* Exercise directions: Pictures stay out; everything else from the first line of the entries down through the line with "The image size is (606, 364)." gets copied exactly.

* Record extracts:
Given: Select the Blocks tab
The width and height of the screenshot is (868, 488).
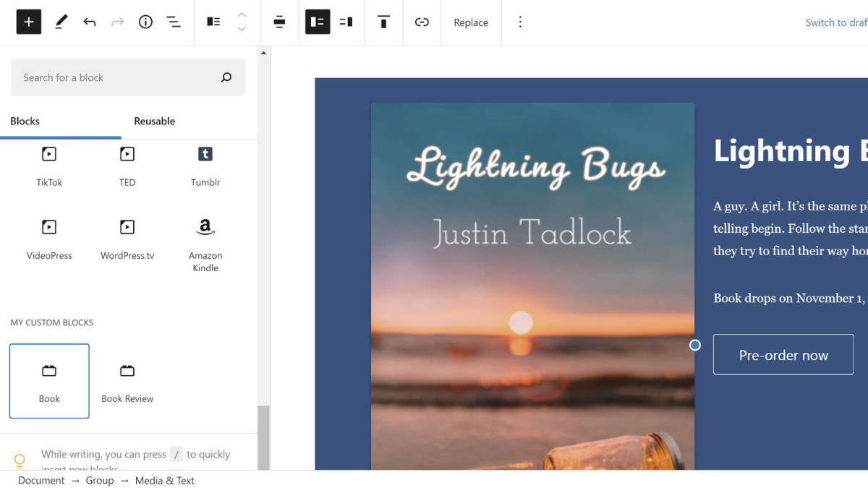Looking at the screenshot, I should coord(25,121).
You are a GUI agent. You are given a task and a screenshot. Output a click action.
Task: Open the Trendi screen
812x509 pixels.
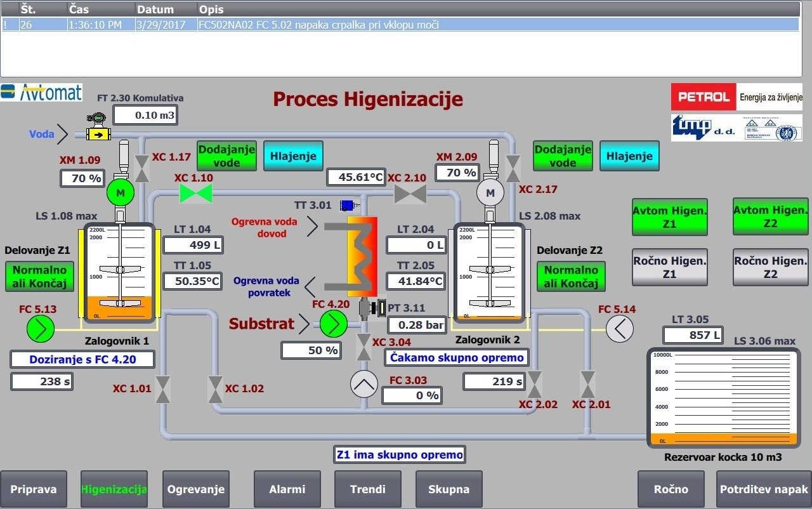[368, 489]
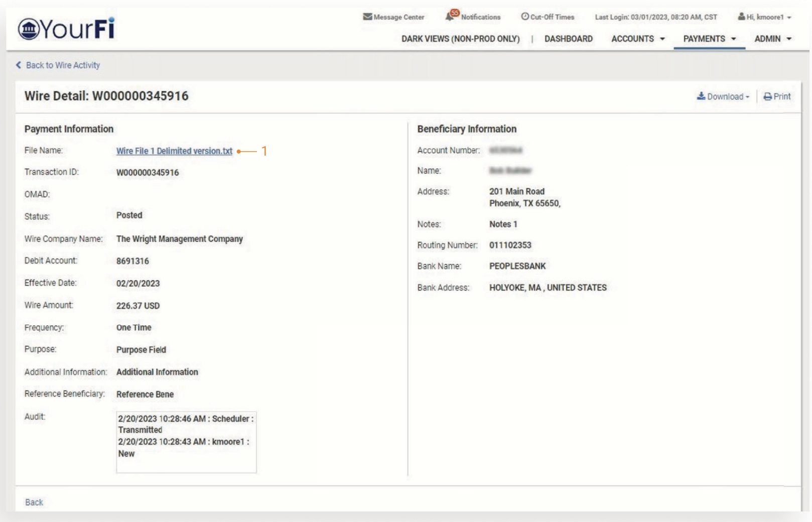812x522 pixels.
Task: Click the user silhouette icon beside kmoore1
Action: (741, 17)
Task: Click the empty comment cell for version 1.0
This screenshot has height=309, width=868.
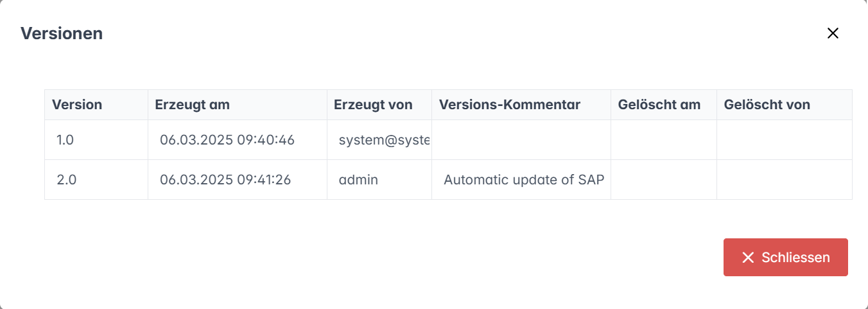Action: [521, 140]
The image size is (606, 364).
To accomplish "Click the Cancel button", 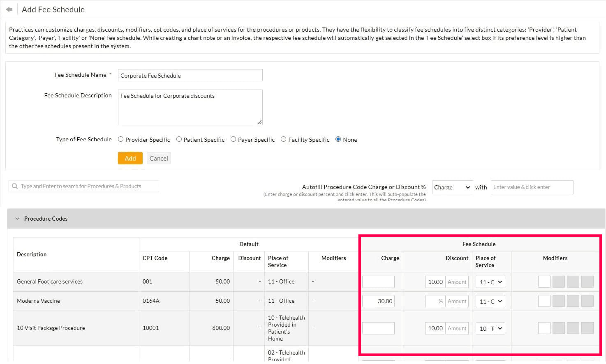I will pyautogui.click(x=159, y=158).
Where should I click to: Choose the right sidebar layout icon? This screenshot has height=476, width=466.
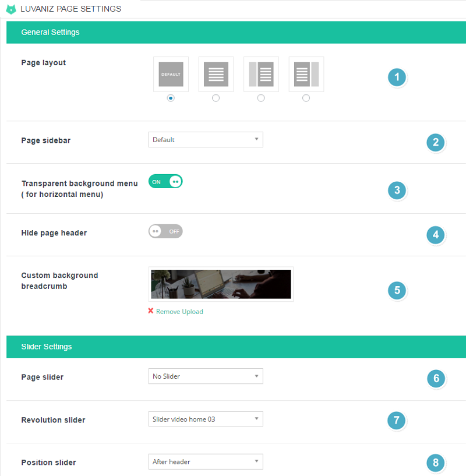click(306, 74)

* Result below:
Given: Select the Blocks tab
The width and height of the screenshot is (868, 488).
Looking at the screenshot, I should coord(25,121).
You are a GUI agent. You are given a task and a screenshot. Output a click action.
Task: Open the Trendi screen
812x509 pixels.
[368, 489]
812x522 pixels.
Task: Click the user silhouette icon beside kmoore1
Action: (741, 17)
Task: Click the empty comment cell for version 1.0
This screenshot has height=309, width=868.
Action: [521, 140]
The image size is (606, 364).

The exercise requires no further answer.